ジョンソン首相率いる与党保守党は単独過半数を獲得し、離脱協定案の議会承認を得ることが目標となります。立候補をする保守党議員は当選後にジョンソン首相の離脱協定案に賛成の制約を行っており、保守党が勝利した場合には比較的スムーズに離脱を迎えるものと考えられます。現在の支持率では、保守党が最大野党・労働党を大きく上回っていると報じられており、またブレグジットを唯一かつ最大の公約に掲げるブレグジット党も保守党との共闘姿勢を明らかにしています。もっとも可能性の高いシナリオと言えるでしょう。

逆に、労働党が勝利した場合は大きなリスク要因となりそうです。労働党のコービン党首は、勝利した場合に現在の離脱協定案を破棄しEUとの再交渉に臨むことや、その結果を踏まえて再度の国民投票を行うことなどを公約として掲げています。一方で、EUは再度の交渉や離脱期限の延長に応じない姿勢を示しており、公約が実現できるかには疑問が残ります。また、コービン党首は大企業や富裕者層に厳しい考え方を持っており、英国の経済成長をスローダウンさせる可能性も否定できません。ただ前述の通り、労働党は支持率で保守党に後れを取っていると報じられており、労働党政権誕生の可能性はあまり高くないと言えるかもしれません。

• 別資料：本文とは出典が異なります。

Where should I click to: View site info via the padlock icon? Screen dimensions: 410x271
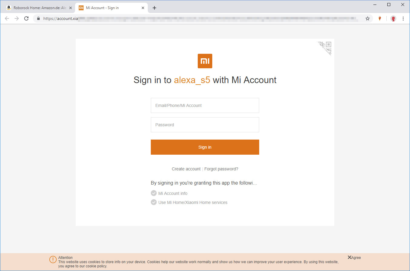[x=38, y=18]

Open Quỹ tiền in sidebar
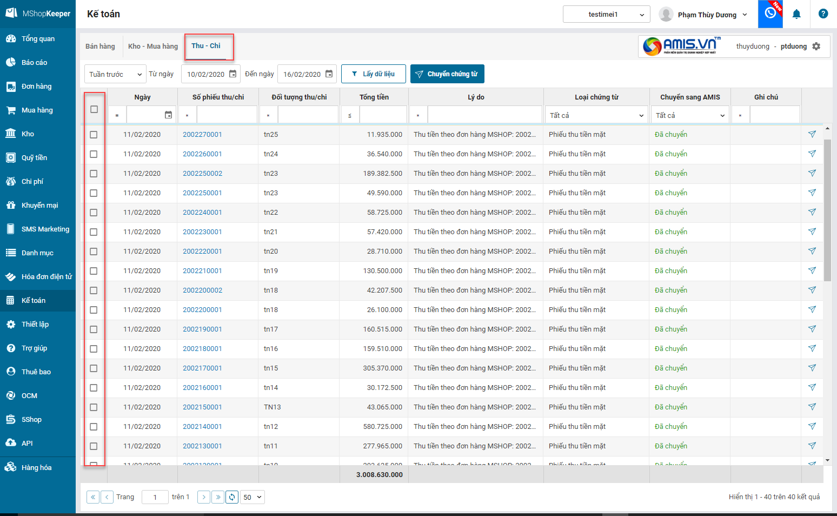click(34, 158)
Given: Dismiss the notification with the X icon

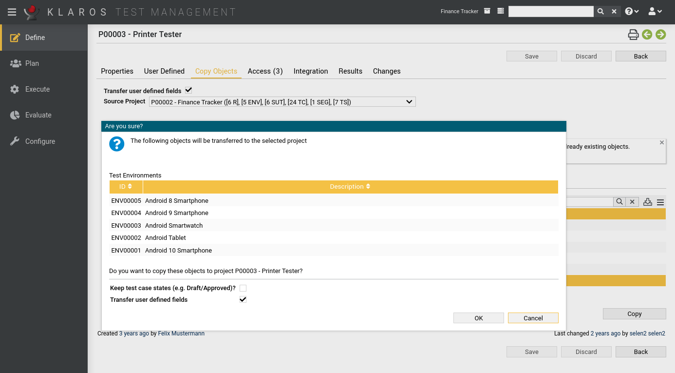Looking at the screenshot, I should (661, 143).
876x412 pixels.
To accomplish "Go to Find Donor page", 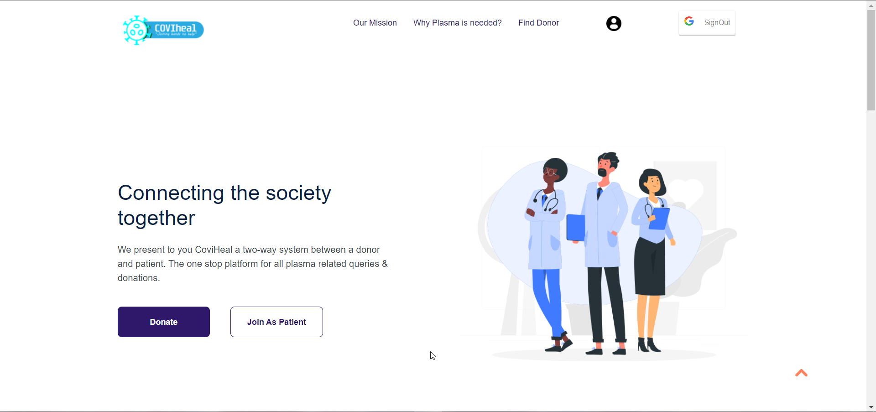I will [538, 23].

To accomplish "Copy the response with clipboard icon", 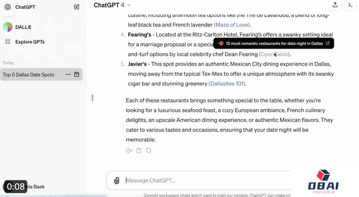I will [x=139, y=150].
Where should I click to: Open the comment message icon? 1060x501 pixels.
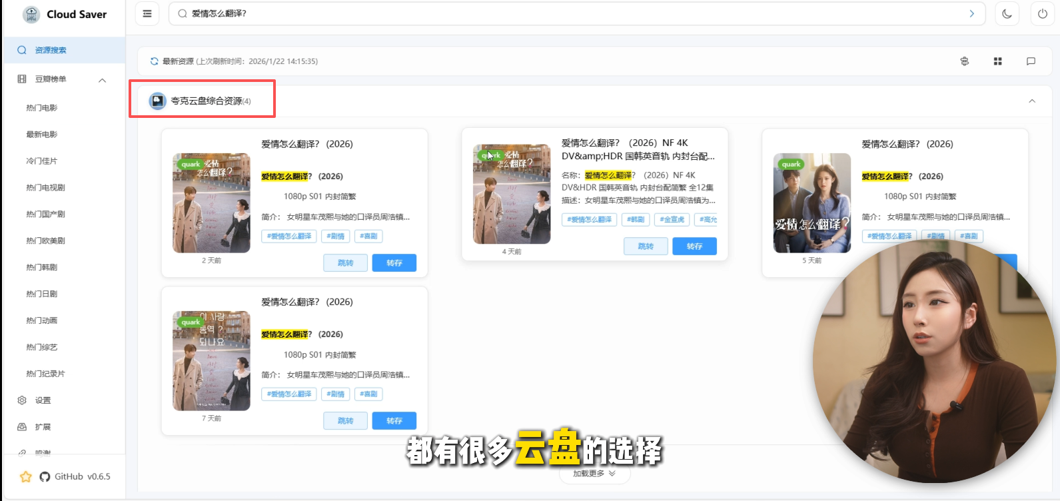pyautogui.click(x=1031, y=61)
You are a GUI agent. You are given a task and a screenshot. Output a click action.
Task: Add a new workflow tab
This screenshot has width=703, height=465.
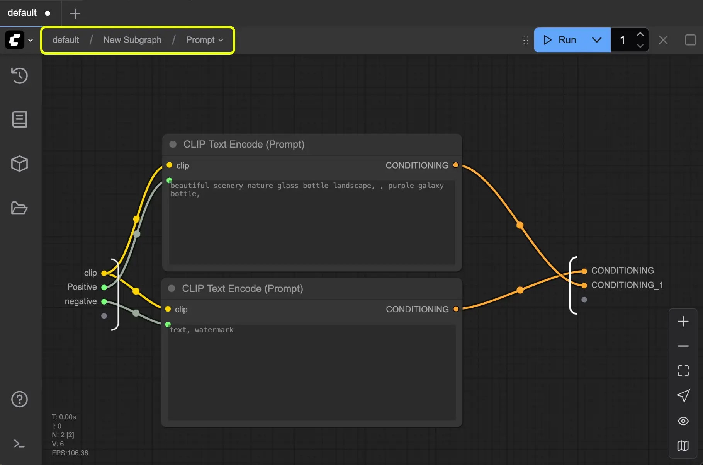pyautogui.click(x=75, y=14)
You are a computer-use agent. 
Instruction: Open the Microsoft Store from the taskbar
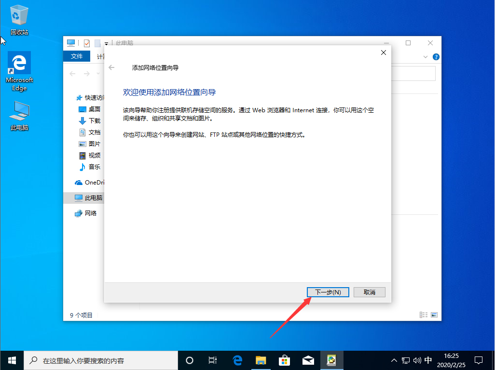click(284, 360)
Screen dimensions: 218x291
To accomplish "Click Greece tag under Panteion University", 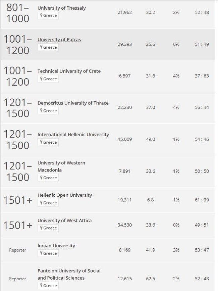I will tap(48, 285).
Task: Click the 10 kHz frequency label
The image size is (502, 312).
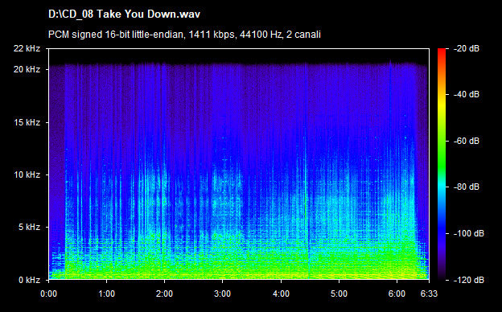Action: (27, 175)
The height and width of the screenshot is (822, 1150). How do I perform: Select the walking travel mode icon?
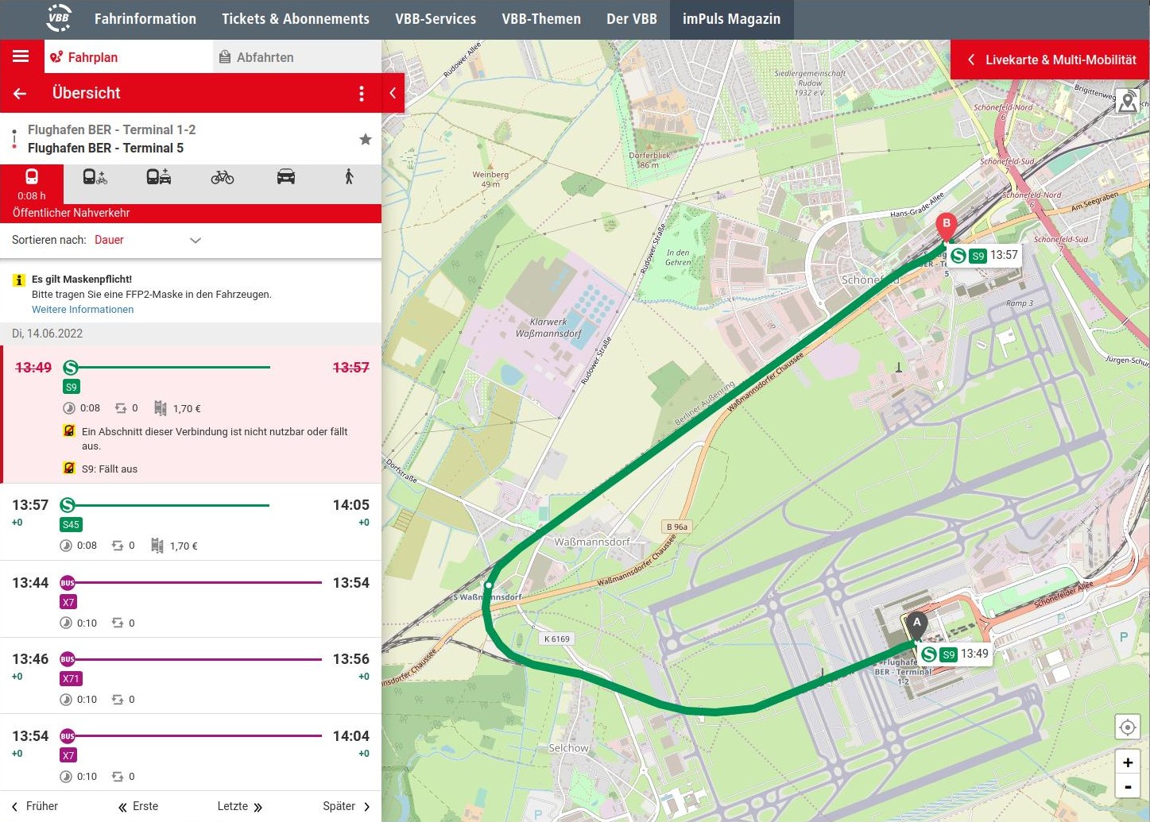tap(349, 177)
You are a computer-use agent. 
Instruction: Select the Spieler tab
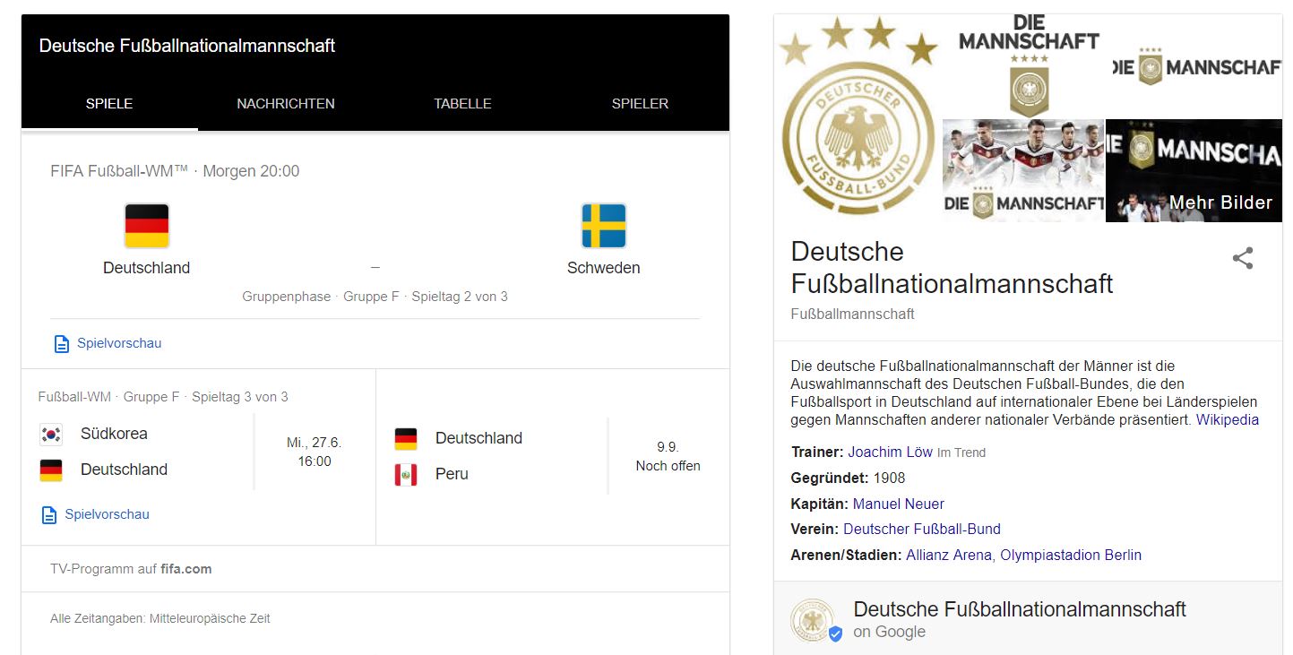640,104
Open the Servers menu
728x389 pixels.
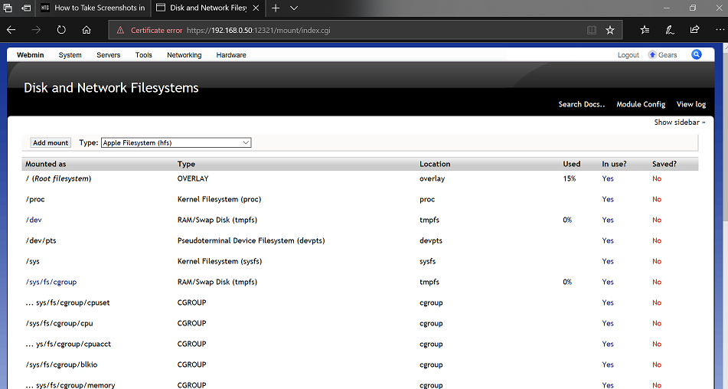click(108, 55)
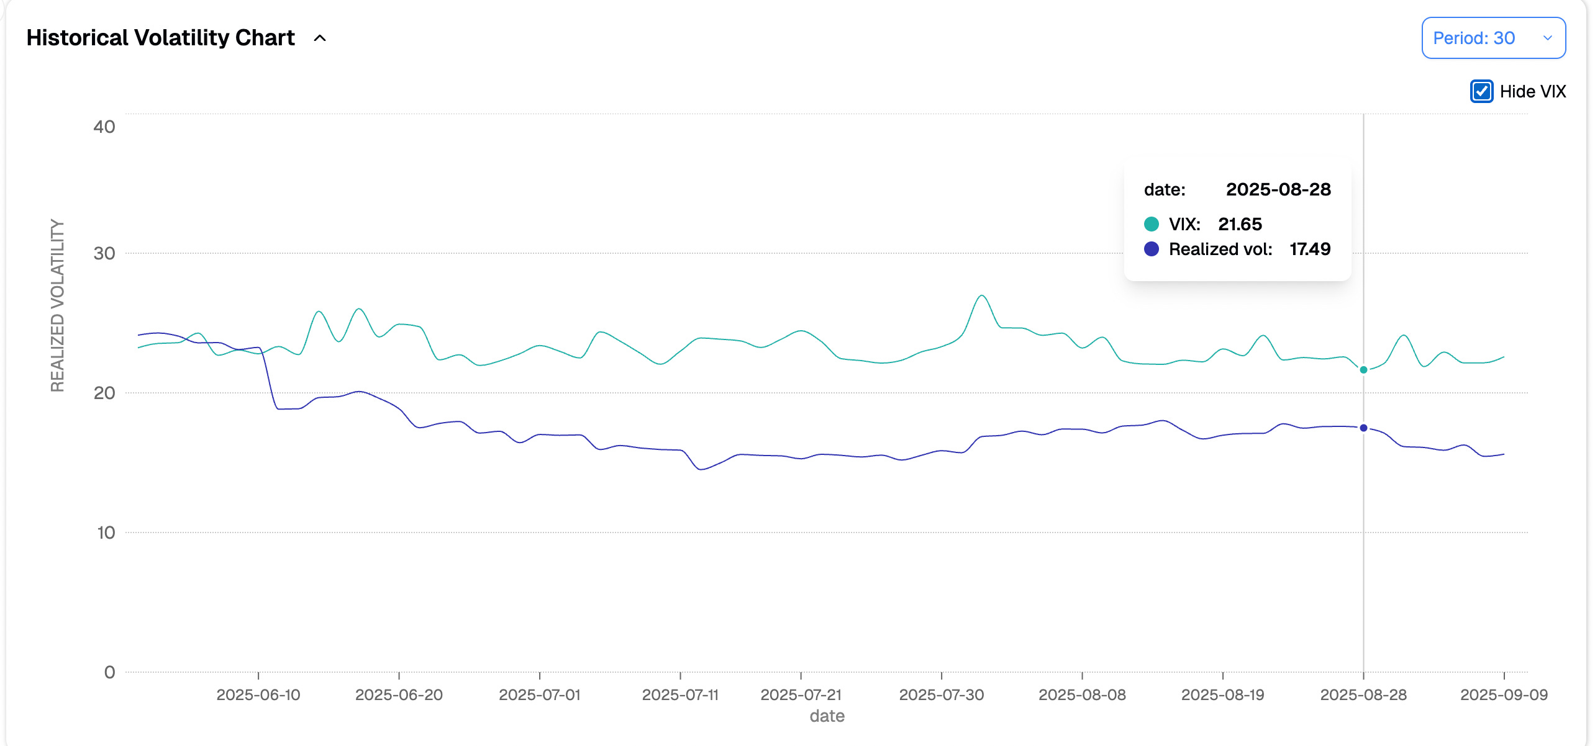
Task: Click the realized vol dip near 2025-07-11
Action: click(x=702, y=469)
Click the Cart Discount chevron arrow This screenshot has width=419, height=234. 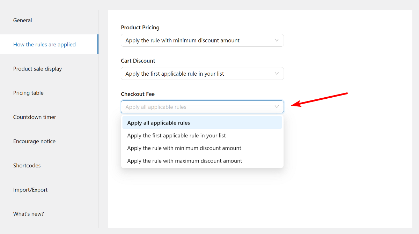click(277, 74)
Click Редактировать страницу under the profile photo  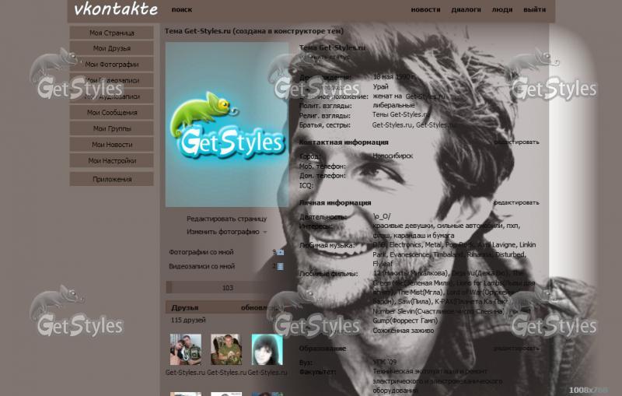[x=226, y=219]
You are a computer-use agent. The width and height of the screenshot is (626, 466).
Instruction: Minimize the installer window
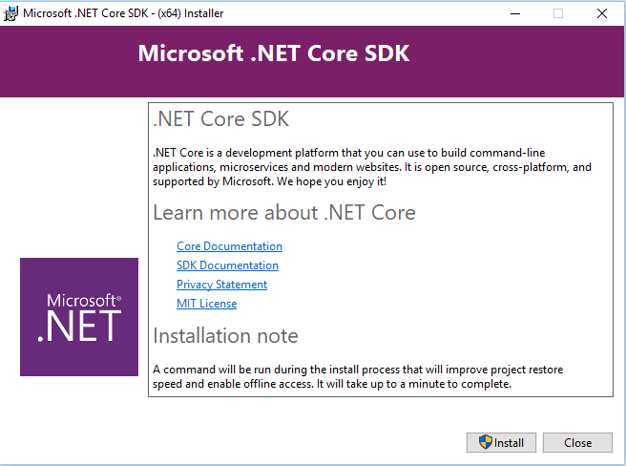pos(515,13)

より現実的なリスクシナリオとしては、保守党、労働党を含めてどの政党も過半数を獲得することができず、ハングパーラメント(宙づり議会)となることでしょう。保守党が他党と協定案の承認で協調できなければ、議会の膠着が続くことになり、1月末に「合意なき離脱」を迎えてしまう可能性も0ではありません。

日銀金融政策決定会合(12月18日〜19日)

日銀は前回の同会合で現状の金融緩和策を維持したものの、フォワードガイダンスを変更し、必要に応じて追加緩和を行う方針を強調しました。前回の会合から1カ月半を経て、金融政策当局者の見方にどのような変化が表れているかに注目が集まるところです。

次回12月会合の見通しについては、物価安定目標(2%)には届いていないながらも、現在の市場環境(株価、金利動向など)を見る限りでは、今回も金融政策は現状を維持することがメインシナリオとなるでしょう。

より注目が集まると考えられるのは黒田日銀総裁の記者会見でしょう。日銀はETFの買い入れを行っていますが、その頻度が減衰していることが市場の注目を集めつつあります。記者からの質問に対し、黒田総裁の回答によっては、日銀の『ステルス・テーパリング』が意識されることにもなりかねません。